* Passage given
::::
1. Rule. Rule made returnable forthwith. With the consent of parties taken up for final hearing at the stage of admission.

2. By this writ petition, the Petitioner is seeking the quashing of the order dated 8th May, 2020 passed by the Respondent no. 2 whereby the appeal of the petitioner has been dismissed

3. Facts leading to this petition shorn of details can be stated thus:- The petitioner is working with Airport Sorting Authority (APSO) as a clearing agent. It is further alleged that a criminal conspiracy was hatched by Naishad Kapadia, Mohmmad Manaswal, Ketan Kothari and others to defraud the Government of India of its legitimate revenue by causing import of Iridium Sponge. Pursuant to the conspiracy, the Iridium Sponge was imported from Singapore by one Mohammadi Manswala in the name of NBK enterprises on a grossly understated value under the cover of invoice raised by M/S Lim fa Pte Ltd or M/S Yuva International Pte Ltd. Based upon the purported intelligence, the officer found a speed post parcel that had arrived at APSO office under consignment note sent by M/S Yuva International Pte Ltd. The said parcel was found to be a cardboard box with a speed post label pasted on it. Based upon this investigation, statements of Naishad B. Kapadia, Yusuf Manaswala, Smt. Tasneem M. Lokhandwala, Shri Karan Kothari, Iqbal Sattur, Balu Kothare and Moiz Mohta came to be recorded under Section 108 of the Customs Act, 1962. Statement of the Petitioner was recorded under section 108 of the Customs Act, 1962. Based upon the above investigation, show cause notice came to be issued to the petitioner and six others.

4. It is further alleged that except the Petitioner and one Mohammadi Manaswala, all the other noticees approached the Settlement Commissioner for the settlement of the case. Vide the final orders dated 23rd October, 2013, 27th April, 2015 and 24th February , 2014 the Settlement Commissioner passed the order directing to pay the full amount of duty with interest. It is further alleged that vide Order-in-original dated 13th March, 2013, Respondent No. 2 imposed a penalty of Rs 90,05,396/- under Section 112 0f the Customs Act 1962. Against this order, Petitioner preferred Writ Petition No. 2948 of 2020. This court vide order dated 30th January, 2020 directed the petitioner to file an affidavit giving complete address for future correspondence and scheduled personal hearing on 24th February 2020. Personal hearing was held on 29th April, 2020. The Petitioner had made a request for the cross examination of Naishad B Kapadia, Yusuf Madraswala, Smt. Tasneem M. Lokhandwala, Shri Karan Kothari, Iqbal Sattur and Balu Kothare Moiz Mohta. This request was turned down by the Respondent No. 2. Thereafter, vide order dated 8th May, 2020, Respondent No.2 imposed penalty of Rs 90,05,396/- on the Petitioner. This order is impugned in this petition.

5. Learned counsel Shri Raichandani submitted that the principles of natural justice have been violated by Respondent No.2 while passing the impugned order in original. He submitted that Respondent No.2 did not furnish opportunity to the Petitioner to cross-examine the witnesses. Respondent No.2 observed that cross-examination of witnesses would not shed any further light and on this ground Respondent No.2 did not permit the Petitioner to cross-examine the witnesses. It is submitted that if the principles of natural justice are violated the order passed by the Authority is a nullity in the eye of law. For this proposition, Learned counsel Mr.Raichandani placed reliance on the case of M/s. Andaman Timber Industries vs. Commissioner of Central Excise, Kolkata-II, reported 2015 (324) ELT (641) (S.C.) for this.
::::
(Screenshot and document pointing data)

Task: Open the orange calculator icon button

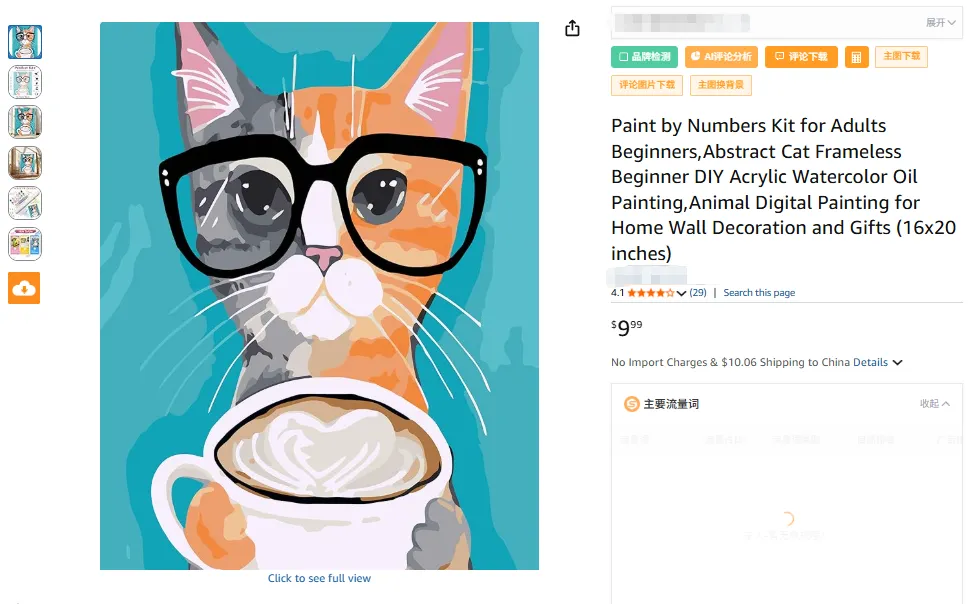Action: coord(856,57)
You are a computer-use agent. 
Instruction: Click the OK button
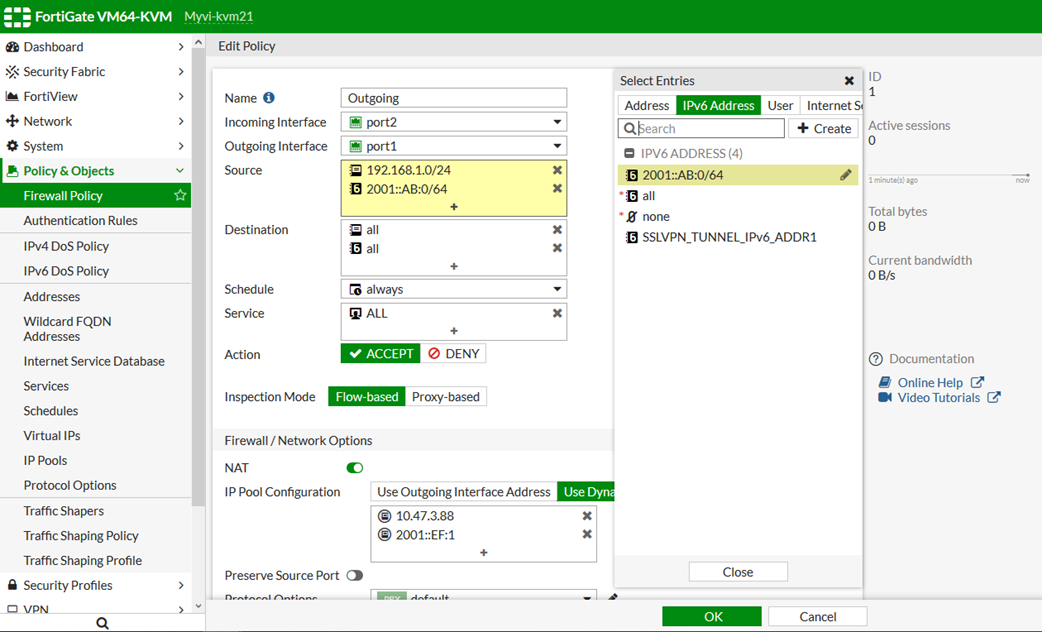(712, 616)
::::
* Objectives
A. Using the writ petition passage, state whether each statement agrees with it, answering yes or no and quoting the deciding words: (i) The parcel found at the APSO office was a cardboard box bearing a speed post label. (ii) The Petitioner approached the Settlement Commissioner together with the other noticees. (iii) Respondent No. 2 allowed the Petitioner to cross-examine the witnesses.
B. Write the next part of the writ petition passage, picking up after its final sentence.

* Responses in order
A.
(i) Yes: "The said parcel was found to be a cardboard box with a speed post label pasted on it."
(ii) No: "except the Petitioner and one Mohammadi Manaswala, all the other noticees approached the Settlement Commissioner for the settlement of the case."
(iii) No: "This request was turned down by the Respondent No. 2."

B.
6. Learned counsel Shri Karan Adik for the respondents submitted that the Respondent No.2 has passed the impugned order after considering the entire material on record. He submitted that the other material on record is sufficient enough to prove the culpability of the Petitioner. He submitted that by permitting the Petitioner to cross-examine the witnesses, nothing fruitful would have come out. Respondent No.2 considered the other material on record and came to the conclusion about involvement of the Petitioner in the alleged offence. He submitted that t Appeal under Section 127 A of the Customs Act is provided against the final orders of Respondent No.2. He further submitted that the order under Section 127J passed by the Settlement Commission is conclusive. It would not be prudent to allow the Petitioner to cross-examine the witnesses and thereby re-open the case on trivial grounds. He submitted that the Petitioner did not seek alternative efficacious remedy of Appeal and has directly approached this Court under Section 226 of the Constitution of India which is impermissible. He prayed for dismissal of the Writ Petition. He placed reliance on the following authorities.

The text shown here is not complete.